INSTRUCTIONS TO FOLLOW
Without pictures, output exactly the lines running from the line containing "Task: Switch to the 筆まめカテゴリ tab" to the end of the listing below.

—————

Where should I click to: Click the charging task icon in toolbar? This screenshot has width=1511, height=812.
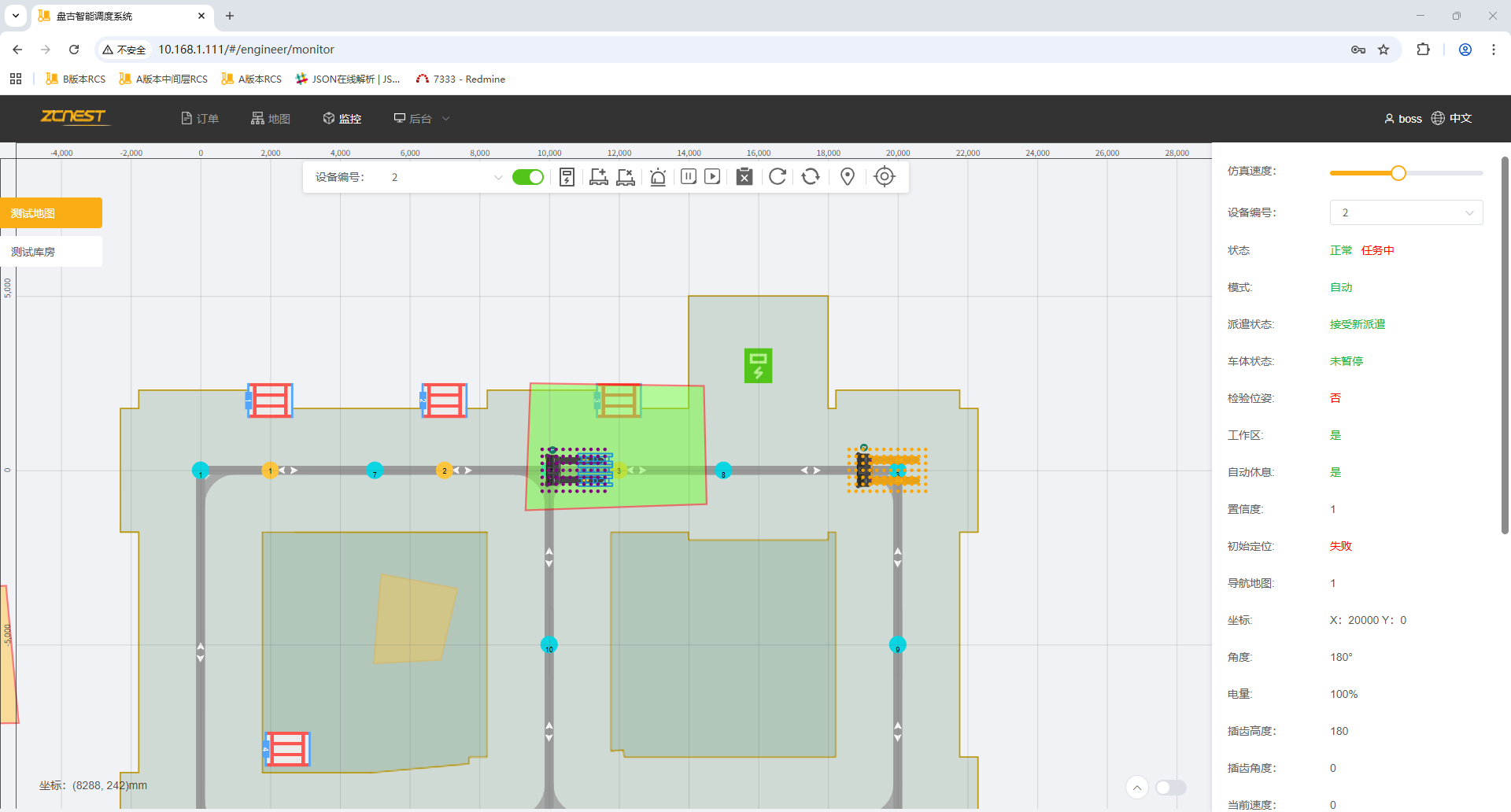(x=567, y=177)
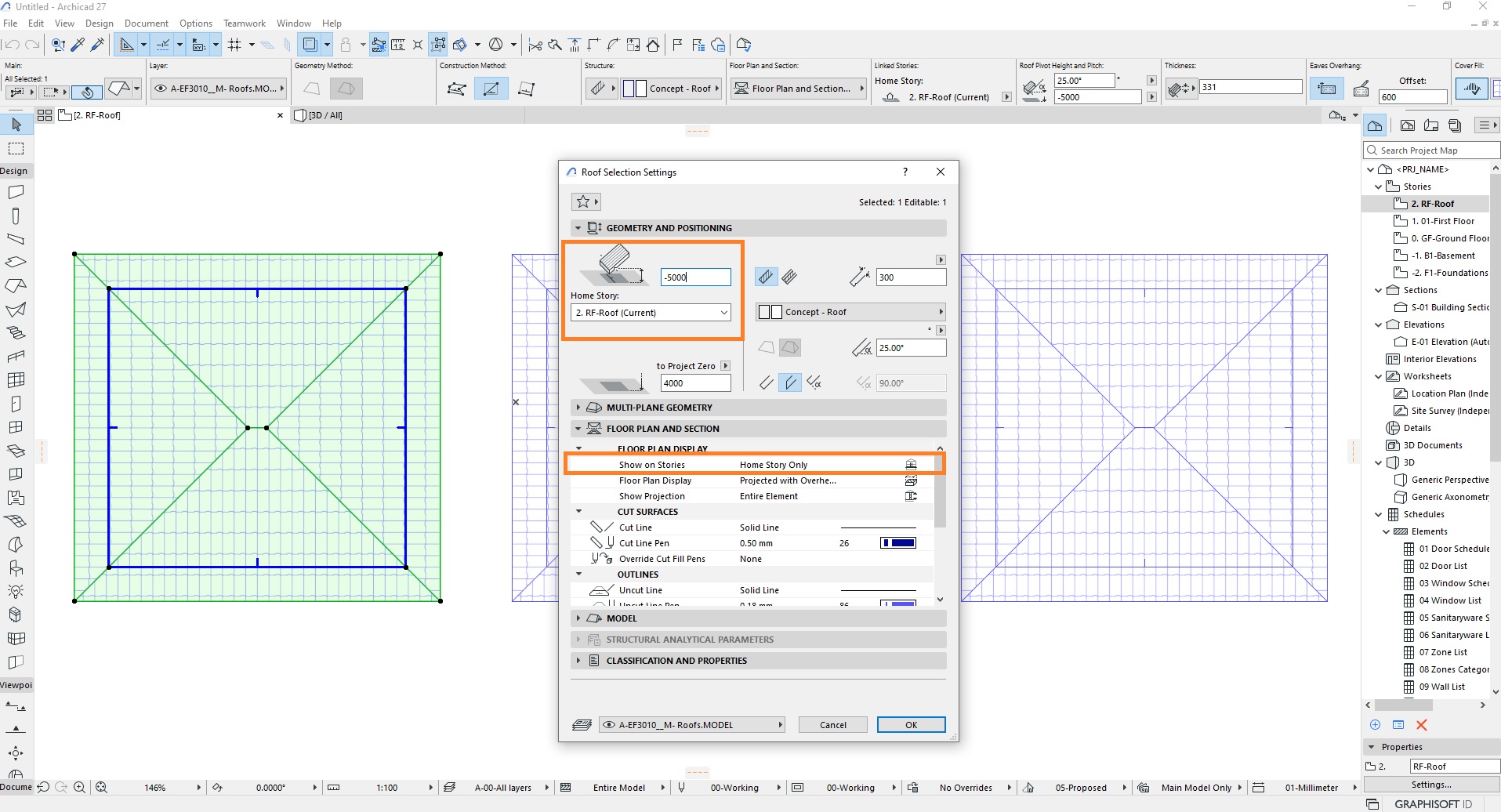
Task: Toggle visibility eye of A-EF3010 Roofs layer
Action: click(x=609, y=725)
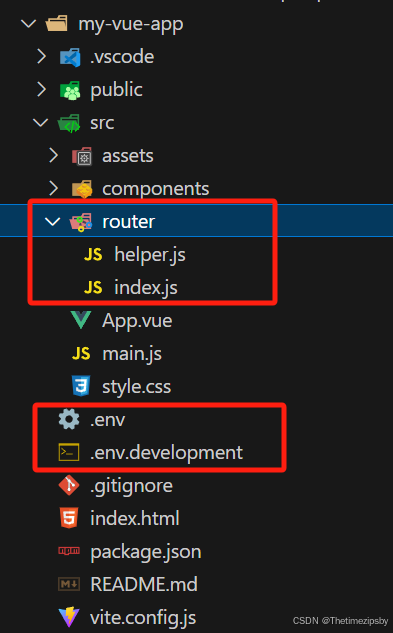Click the markdown icon beside README.md

click(x=69, y=584)
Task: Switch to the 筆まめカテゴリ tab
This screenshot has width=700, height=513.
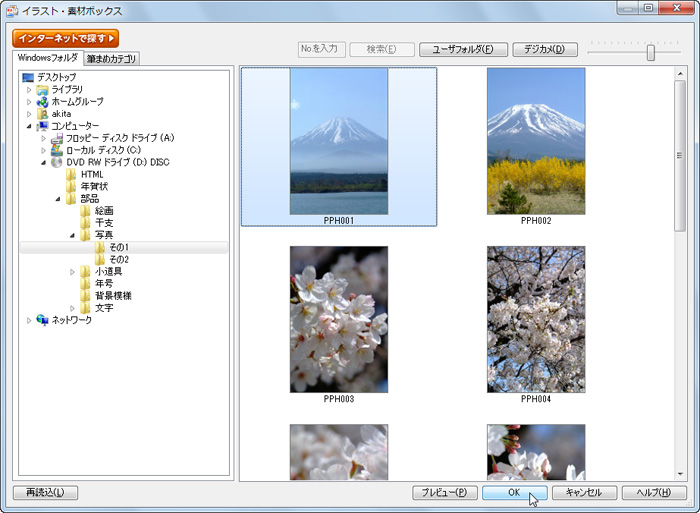Action: point(112,59)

—————

COMPLETED EXERCISE
Task: Switch to the 筆まめカテゴリ tab
This screenshot has width=700, height=513.
Action: point(112,59)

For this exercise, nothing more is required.